In December, NASA announced that one of the three computers on board Voyager 1 had been sending junk data since November. The Flight Data System (FDS) is responsible, among other things, for collecting data from the scientific instruments and packing them together with technical information into packages that are sent to Earth. Since the problems began, only a carrier signal has arrived on Earth that confirms that the probe is active. There are no indications of other errors; In addition, the experts could have confirmed that the probe was receiving commands from Earth. At the beginning of February, NASA finally announced that it would switch the probe to a different mode in order to isolate the error. That probably wasn’t successful.

NPR quotes project scientist Linda Spilker Now with the insight that the team is having a lot of fun trying to fix the problem. There would be sticky notes with schematics all over the wall, and everyone would try to get into the heads of the people who designed the probe in the 1960s and 1970s. Today’s team wants to find out why they did something exactly that way and how we could find out exactly what was going on. Spilker is therefore cautiously optimistic: “There is so much creativity here.” At the same time, she acknowledges that it is a laborious process that could take weeks or months. “We’ll keep trying and it won’t be quick,” added Dodd.

Attempting to isolate and correct the error on Voyager 1 is complicated by several circumstances. Unlike current probes, there are no simulators on Earth for this old model; To solve the problem, decades-old paper instructions have to be found and combed through. Many of the people who developed and built the device have long since retired or died. The work is made more difficult by the enormous distance of the probe: signals there take well over 22 hours, and it takes just as long for a response to arrive on Earth. Added to this is the age of the probes themselves; something can fail at any time.
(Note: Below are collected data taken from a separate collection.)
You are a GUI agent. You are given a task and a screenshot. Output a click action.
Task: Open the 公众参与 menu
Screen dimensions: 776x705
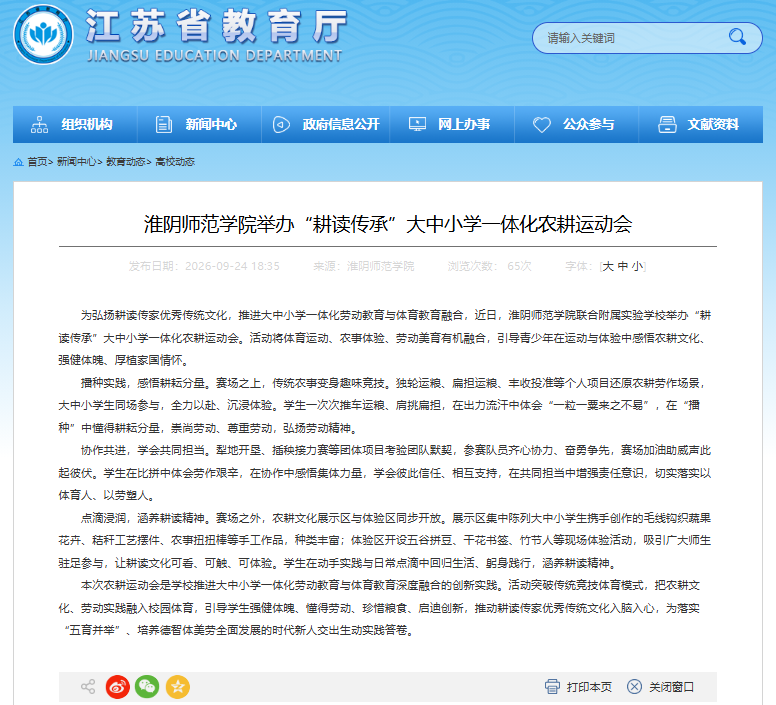click(577, 124)
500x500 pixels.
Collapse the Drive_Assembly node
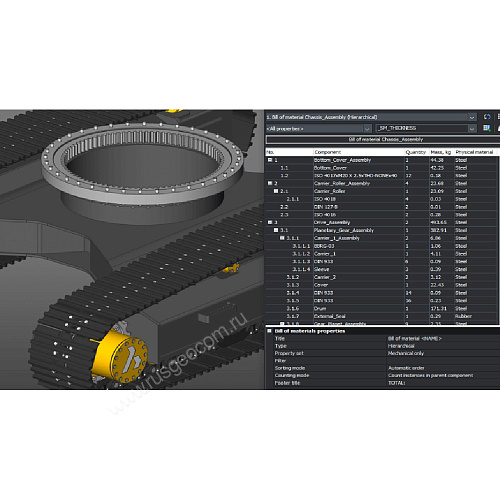(270, 222)
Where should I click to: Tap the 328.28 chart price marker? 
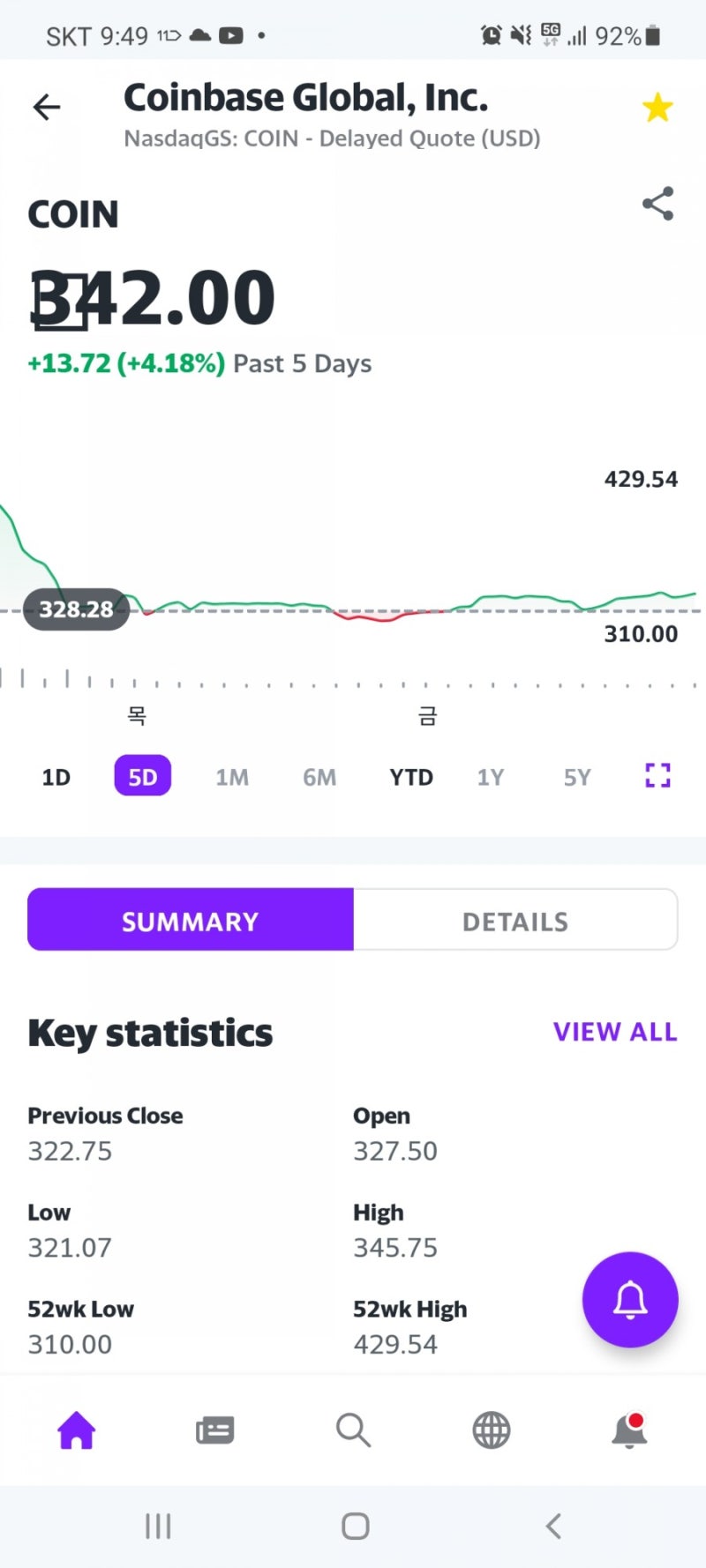point(77,609)
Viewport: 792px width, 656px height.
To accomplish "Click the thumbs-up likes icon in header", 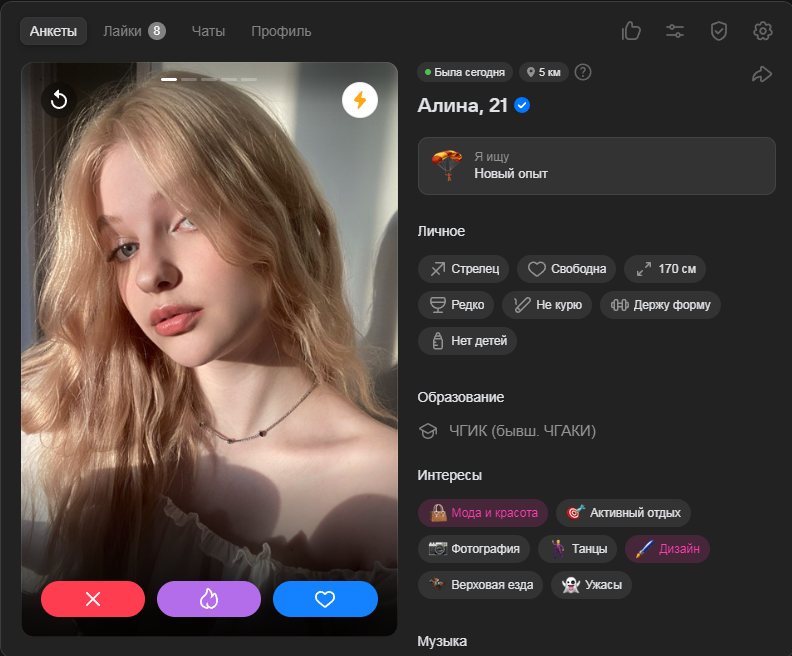I will coord(631,31).
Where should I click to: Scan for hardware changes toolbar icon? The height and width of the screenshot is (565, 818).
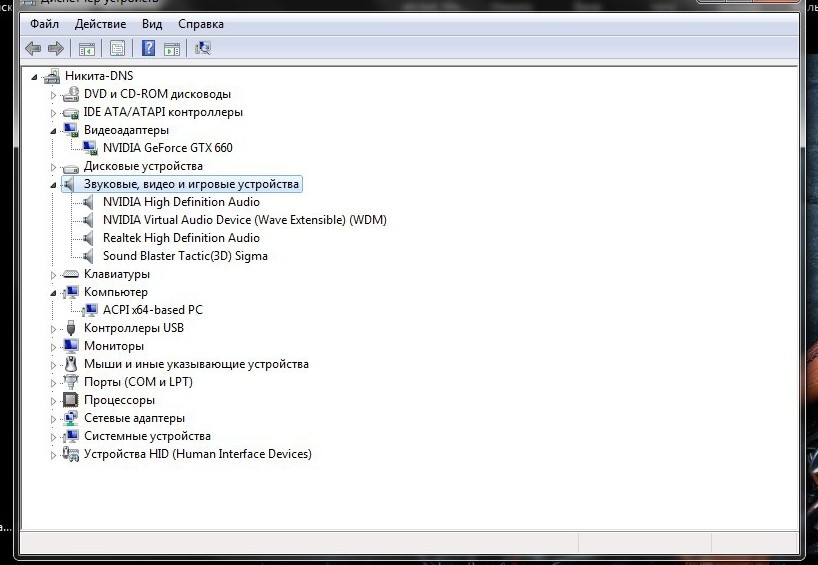(203, 48)
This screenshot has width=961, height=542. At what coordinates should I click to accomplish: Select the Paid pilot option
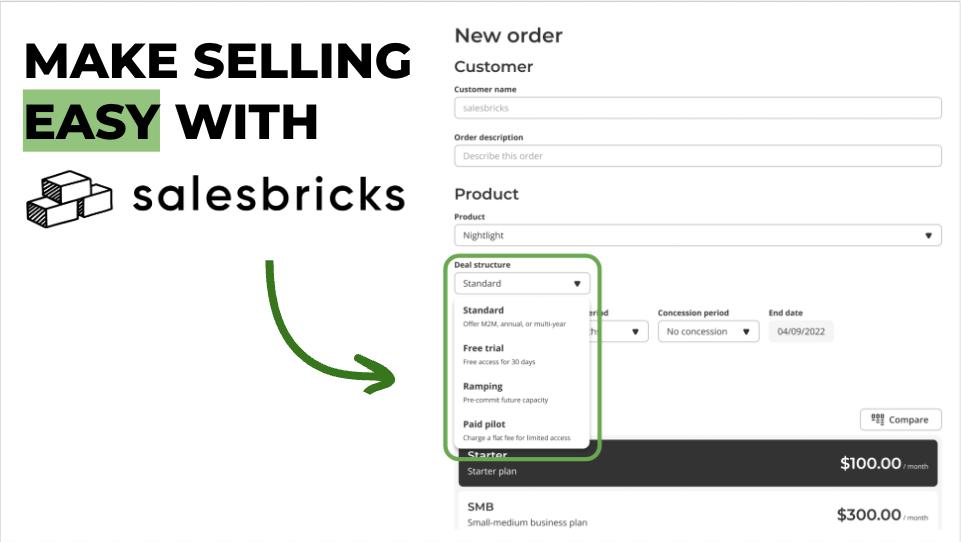[521, 430]
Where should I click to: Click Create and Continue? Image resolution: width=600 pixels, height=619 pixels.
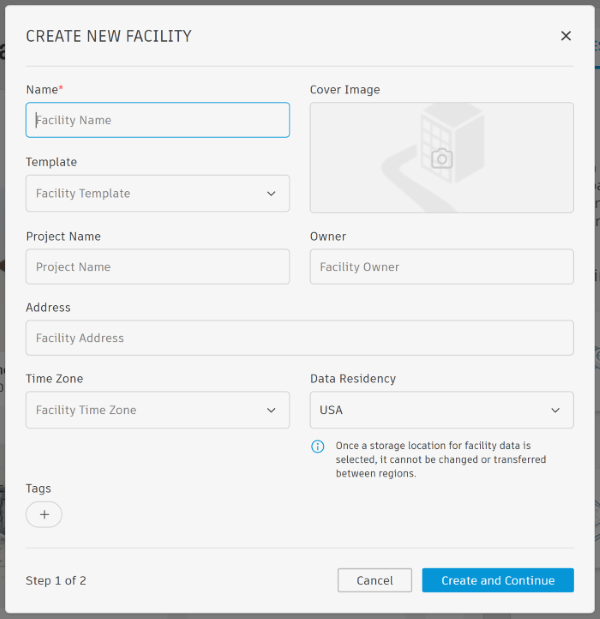(498, 581)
Voyager 1 and its sister probe Voyager 2 were launched in 1977 and were able to take advantage of a rare constellation for their journey in which the four largest planets in the solar system came particularly close to each other. Both visited Jupiter and gained momentum from it to Saturn, where their paths diverged: Voyager 1 catapulted out of the plane of the solar system, Voyager 2 set course for Uranus and Neptune. Originally only a four-year mission was planned; They have now been on the road for 46 years and are still active. The Voyager program is one of NASA’s greatest successes. Most recently, the Voyager twins reached interstellar space – because there were so many failures with space probes at the time, there were two of every important one.